The Fed Stopped Buying MBS Today.

The purpose of MBS purchases was to repress mortgage rates and inflate home prices. That process has already started to reverse.

By Wolf Richter for WOLF STREET.

A date for history: Today, September 15, the Fed stopped buying mortgage-backed securities altogether. It had been tapering its purchases since late last year. Since June, when the phase-in of QT started, it still purchased MBS to replace some of the pass-through principal payments from mortgage payoffs and mortgage payments that reduced the balance of its MBS faster than the cap of $17.5 billion. The idea was to keep the run-off of MBS within the cap of $17.5 billion in June, July, and August. But this circus is finally over.

On today’s release of scheduled purchases by the New York Fed, there were zero MBS purchases scheduled:

The Fed’s final trade in MBS.

Yesterday, September 14, the Fed conducted its final purchase of MBS. The Fed bought $387 million in MBS in the To Be Announced (TBA) market, which is a minuscule amount by the Fed’s standards. It went out with a whimper, so to speak.

This is a screenshot of the trade that the New York Fed posted on its website. I underlined the operation date (Sep 14) and the settlement date (Oct 20):

Trades in the TBA market settle after one to three months. As you can see in the image of the trade info above, this particular trade will settle on October 20.

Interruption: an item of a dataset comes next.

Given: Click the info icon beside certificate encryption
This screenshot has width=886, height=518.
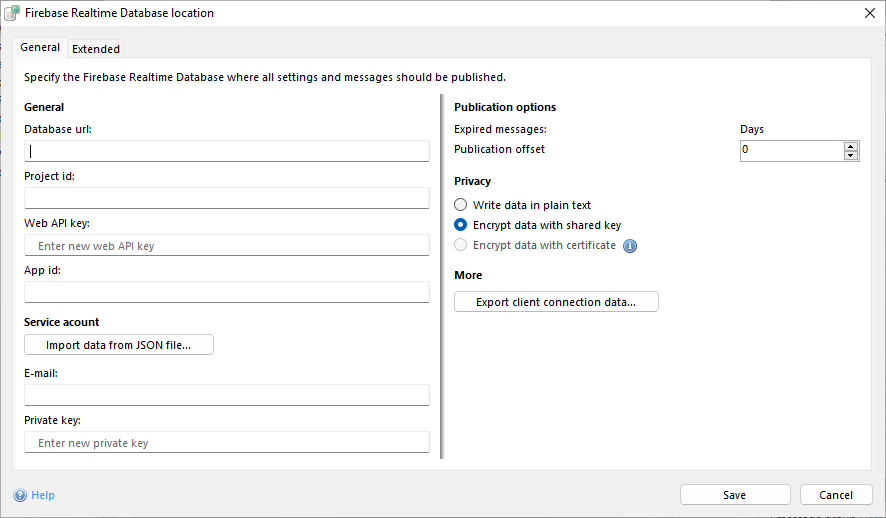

The Fed books these trades when they settle. So, it will book this trade on October 20, which is a Thursday. Its weekly balance sheets are always as of Wednesday evening, and are published on Thursday. This trade will show up on the next balance sheet after October 20, which is the balance sheet to be released on October 27.

So halleluiah, the balance sheet on October 27 will show the final purchases of MBS. And then it’s over.

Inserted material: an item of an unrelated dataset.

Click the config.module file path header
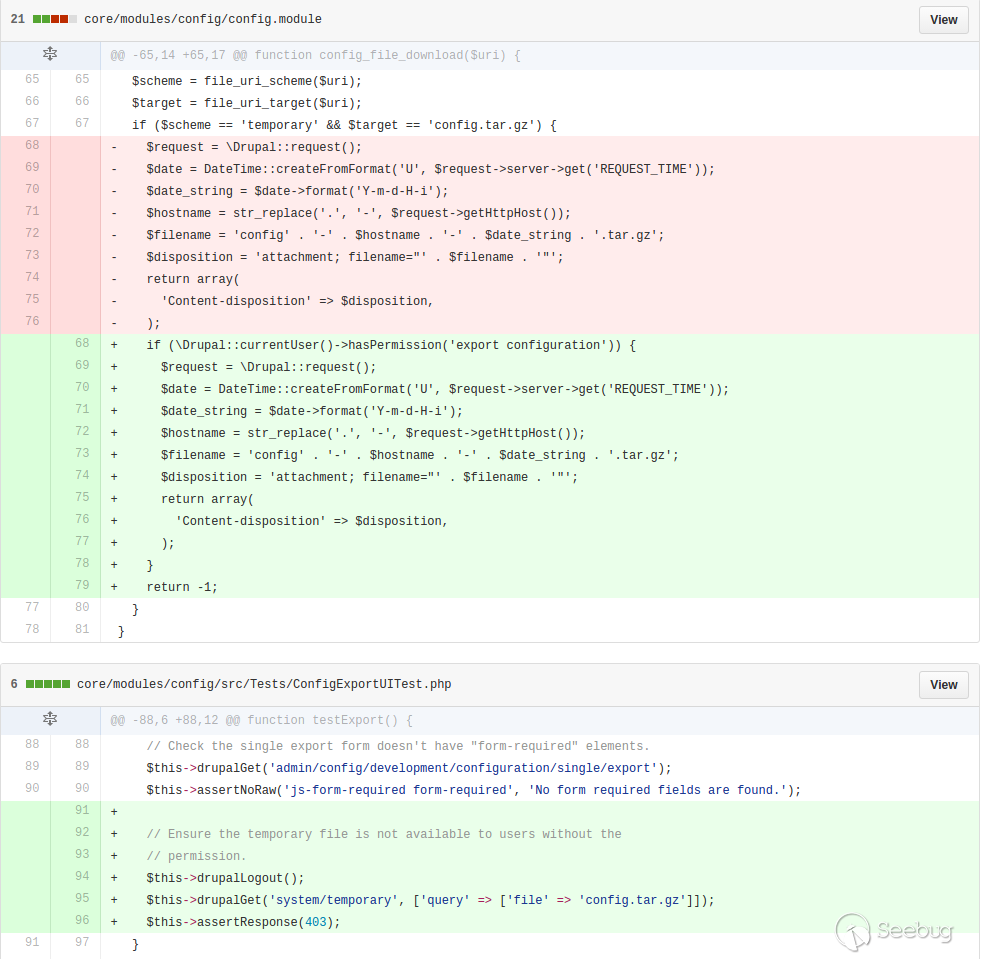The height and width of the screenshot is (959, 981). [x=203, y=20]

A trickle of trades haven’t settled yet.

The MBS that were purchased over the past two months will still trickle into the weekly balance sheet until October 27.

This includes a batch of MBS trades that the Fed conducted on July 25 and that settled on September 14, and that showed up on today’s balance sheet. Here is one of the trades that settled yesterday and was included today:

In total, $9.2 billion in MBS trades showed up on the balance sheet today. It is these trades, when they settle, that cause the balance of MBS to rise in the jagged manner.

MBS come off the balance sheet mostly through pass-through principal payments. When the underlying mortgages are paid off because a home is sold or a mortgage is refinanced, or when regular mortgage payments are made, the principal portion is forwarded by the mortgage servicer (such as your bank) to the entity that securitized the mortgage (such as Fannie Mae), which then forwards those principal payments to the holders of the MBS (such as the Fed).

The book value of the MBS shrinks with each pass-through principal payment. This reduces the amount of MBS on the Fed’s balance sheet.

These pass-through principal payments are uneven and unpredictable, and do not match the purchases in the TBA market. So the MBS balances form this jagged line of increases when TBA purchases settle, and the decreases when the pass-through-principal payments come off.

The upticks are the purchases from one to three months ago, when the Fed was still phasing in QT and was still purchasing MBS to replace pass-through principal payments. The downticks are the pass-through principal payments. Sometimes both coincide, and the net moves are smaller:

The last time the Fed did QT Nov 2017 – Feb 2020.

During the last episode of QT, the Fed shed MBS from November 2017 through February 2020. The chart below shows this phase of the MBS reduction. During the phase-in, it took about three months before the first declines became recognizable. QT back then was much slower, and the phase in was much longer, than in the current era of QT.

Note how the upticks essentially vanished as the Fed bought fewer or no MBS to maintain the cap of the runoff, and the line smoothened out on the way down:

Going to zero?

Going forward, after October 27, 2022, after the last MBS purchases have shown up, the upticks will disappear, and the line will smoothen as it heads down. But this time, the decline will be steeper and faster.

The Fed has said many times over the years that it wants to get rid of its MBS entirely, and that it wants only Treasury securities as assets. So if everything goes according to plan, the MBS balances will go to zero. And this might require that the Fed starts selling MBS outright later in the process to supplement the pass-through principal payments. The Fed has already put this option on the table.

The entire episode of MBS on the Fed’s balance sheet started in late 2008, when the Fed for the first time started buying MBS as part of QE-1. By the peak in April, 2022, the Fed had $2.74 trillion in MBS on its balance sheet.

The purpose of MBS purchases was to repress mortgage rates and inflate home prices. That process has already started to reverse.